So you’re creating or expanding your company’s business process management (BPM) team. How do you know whether the BPM specialists you’re entrusting with your process-improvement projects have the right skills and know-how for the job?
After all, there’s no single, industry-wide standard for determining what constitutes a
BPM professional—especially because those working in the field come from a variety of IT and business backgrounds.
One possible solution: BPM certification. Today, companies and individual BPM practitioners can choose from among a growing number of BPM certification programs that—while markedly different from each other—all offer a combination of training and testing in critical skills.
CERTIFICATION: ADDRESSING A CRITICAL NEED
Too many BPM initiatives flounder or flop because those involved with them simply aren’t properly prepared to tackle the work, experts say. “A lack of trained and experienced BPM professionals is negatively impacting the ability of organizations to deliver against their enterprise objectives,” Gartner Inc. analysts
John Dixon and
Samantha Searle wrote in a June 2012 report. In fact, in recent Gartner surveys, respondents cite “lack of resources” and “lack of skills” as two of the top reasons their BPM projects have failed.

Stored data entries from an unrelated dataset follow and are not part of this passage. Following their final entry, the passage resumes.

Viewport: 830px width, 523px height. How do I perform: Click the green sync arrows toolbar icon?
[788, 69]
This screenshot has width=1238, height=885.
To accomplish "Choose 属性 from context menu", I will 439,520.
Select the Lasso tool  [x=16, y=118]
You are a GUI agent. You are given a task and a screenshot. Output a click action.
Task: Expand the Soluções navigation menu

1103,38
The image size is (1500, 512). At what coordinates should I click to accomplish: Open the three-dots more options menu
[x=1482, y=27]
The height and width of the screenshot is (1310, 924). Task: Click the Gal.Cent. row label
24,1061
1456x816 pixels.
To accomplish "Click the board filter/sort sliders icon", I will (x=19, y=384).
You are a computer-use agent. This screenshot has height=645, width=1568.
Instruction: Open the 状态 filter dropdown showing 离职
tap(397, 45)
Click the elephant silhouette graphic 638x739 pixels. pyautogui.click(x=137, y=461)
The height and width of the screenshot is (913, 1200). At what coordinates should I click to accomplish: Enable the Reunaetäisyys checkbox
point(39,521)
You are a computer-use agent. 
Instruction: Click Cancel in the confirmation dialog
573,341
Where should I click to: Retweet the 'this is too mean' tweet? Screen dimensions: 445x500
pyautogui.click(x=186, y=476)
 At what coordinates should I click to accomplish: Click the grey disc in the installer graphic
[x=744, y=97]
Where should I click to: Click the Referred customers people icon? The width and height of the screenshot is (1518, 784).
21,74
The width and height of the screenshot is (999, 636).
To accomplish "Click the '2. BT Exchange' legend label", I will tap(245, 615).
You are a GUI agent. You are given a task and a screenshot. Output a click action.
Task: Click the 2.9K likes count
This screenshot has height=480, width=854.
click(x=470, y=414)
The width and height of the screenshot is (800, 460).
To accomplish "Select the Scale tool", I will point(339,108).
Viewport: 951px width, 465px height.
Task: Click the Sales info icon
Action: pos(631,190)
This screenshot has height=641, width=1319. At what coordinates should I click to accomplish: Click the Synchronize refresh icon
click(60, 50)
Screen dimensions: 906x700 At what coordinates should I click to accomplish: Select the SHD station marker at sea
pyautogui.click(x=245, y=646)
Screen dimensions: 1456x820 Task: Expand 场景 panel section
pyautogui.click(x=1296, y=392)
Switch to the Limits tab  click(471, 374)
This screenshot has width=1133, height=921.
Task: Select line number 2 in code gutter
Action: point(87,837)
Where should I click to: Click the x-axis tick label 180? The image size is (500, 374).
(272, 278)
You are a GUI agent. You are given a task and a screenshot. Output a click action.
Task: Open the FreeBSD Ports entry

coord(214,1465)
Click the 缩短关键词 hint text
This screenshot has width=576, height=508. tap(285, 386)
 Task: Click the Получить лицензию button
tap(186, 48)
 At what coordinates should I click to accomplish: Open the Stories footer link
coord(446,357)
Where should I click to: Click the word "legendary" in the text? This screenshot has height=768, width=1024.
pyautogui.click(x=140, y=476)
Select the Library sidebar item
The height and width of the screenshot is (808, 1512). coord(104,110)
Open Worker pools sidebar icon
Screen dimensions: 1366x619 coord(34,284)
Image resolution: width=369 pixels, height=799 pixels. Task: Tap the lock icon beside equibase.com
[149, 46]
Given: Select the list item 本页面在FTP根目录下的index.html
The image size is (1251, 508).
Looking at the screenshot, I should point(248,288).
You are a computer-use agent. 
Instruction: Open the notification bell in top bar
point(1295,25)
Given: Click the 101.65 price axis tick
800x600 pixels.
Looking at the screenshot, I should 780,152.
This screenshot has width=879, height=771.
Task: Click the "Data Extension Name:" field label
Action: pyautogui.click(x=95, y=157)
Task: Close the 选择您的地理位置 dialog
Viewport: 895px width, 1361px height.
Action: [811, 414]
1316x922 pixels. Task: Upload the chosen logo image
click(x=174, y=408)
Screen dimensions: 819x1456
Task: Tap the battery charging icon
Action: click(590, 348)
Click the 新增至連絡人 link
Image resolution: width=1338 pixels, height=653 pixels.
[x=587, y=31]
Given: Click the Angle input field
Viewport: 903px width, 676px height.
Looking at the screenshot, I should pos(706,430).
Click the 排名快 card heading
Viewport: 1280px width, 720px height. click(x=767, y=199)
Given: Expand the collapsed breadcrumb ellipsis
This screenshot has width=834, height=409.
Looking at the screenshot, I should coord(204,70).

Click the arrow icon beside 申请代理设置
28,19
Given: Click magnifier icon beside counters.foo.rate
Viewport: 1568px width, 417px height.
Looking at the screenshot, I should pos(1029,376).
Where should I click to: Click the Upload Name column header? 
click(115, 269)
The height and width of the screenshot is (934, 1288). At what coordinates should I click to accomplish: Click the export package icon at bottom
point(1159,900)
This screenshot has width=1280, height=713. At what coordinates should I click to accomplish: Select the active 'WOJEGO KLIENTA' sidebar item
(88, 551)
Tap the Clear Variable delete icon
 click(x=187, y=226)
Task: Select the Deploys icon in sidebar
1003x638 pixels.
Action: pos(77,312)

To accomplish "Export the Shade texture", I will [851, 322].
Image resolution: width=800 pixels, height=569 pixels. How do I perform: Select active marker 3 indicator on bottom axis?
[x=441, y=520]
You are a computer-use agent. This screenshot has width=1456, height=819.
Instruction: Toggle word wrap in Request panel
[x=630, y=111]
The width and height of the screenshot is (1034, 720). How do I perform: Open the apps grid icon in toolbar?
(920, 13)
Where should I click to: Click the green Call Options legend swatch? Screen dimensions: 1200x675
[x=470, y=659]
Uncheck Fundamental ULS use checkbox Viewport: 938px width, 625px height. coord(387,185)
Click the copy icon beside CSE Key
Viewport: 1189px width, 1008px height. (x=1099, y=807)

Their counterparts at Forrester Research agree: “Most BPM programs still struggle to deliver on the full potential of business process management,”
Clay Richardson and
Claire Schooley wrote in a May 2012
“Forrester Wave” report on BPM training and certification programs. “To move to the next stage in its evolution, the BPM industry must provide BP professionals with a consistent understanding of which BPM skills and knowledge are critical for success.
BPM CERTIFICATION: AN EMERGING INDUSTRY
Certification offers the potential to provide such expertise. But there’s a catch, best summed up by the full title of the Gartner report:
“BPM Certification is Currently a Work in Progress.”
Among the biggest challenges: “BPM certification today is embryonic and fragmented in approach; being ‘certified’ may not, on its own, provide the skills necessary to achieve the organization’s current goals,” Dixon and Searle wrote. The Forrester analysts agree, comparing the task of trying to evaluate certification offerings to “throwing darts in the dark.”
But despite those caveats, experts say certification has the potential to add some value to your BPM efforts--if you choose the right program.
EVALUATING BPM CERTIFICATION PROGRAMS
Of course, that’s much easier said than done. BPM-specific certification has been around for less than a decade and, at least for now, there’s no single “go-to” provider.
So how do you pick the right certification program for your organization--or for yourself? Gartner suggests starting by evaluating the skills you need to achieve your
BPM goals for about the next 18 months, then looking at the skills you’ve already got in place. Then choose the certification program that seems best prepared to fill that gap.
Forrester recommends focusing on BPM certification programs that:
--
Provide a broad introduction to
key BPM concepts and methods.
--
Offer a deep dive into the specific BPM skills that you’ve identified as critical for your needs.
--
Test and validate participants’ mastery of those skills.
Forrester’s Wave evaluated seven leading BPM training and certification programs. All are “industry-recognized thought leaders” that have developed original content (as opposed to licensing materials from other parties). And all have track records: They’ve been available for at least five years and have trained or certified hundreds of BPM pros during that time.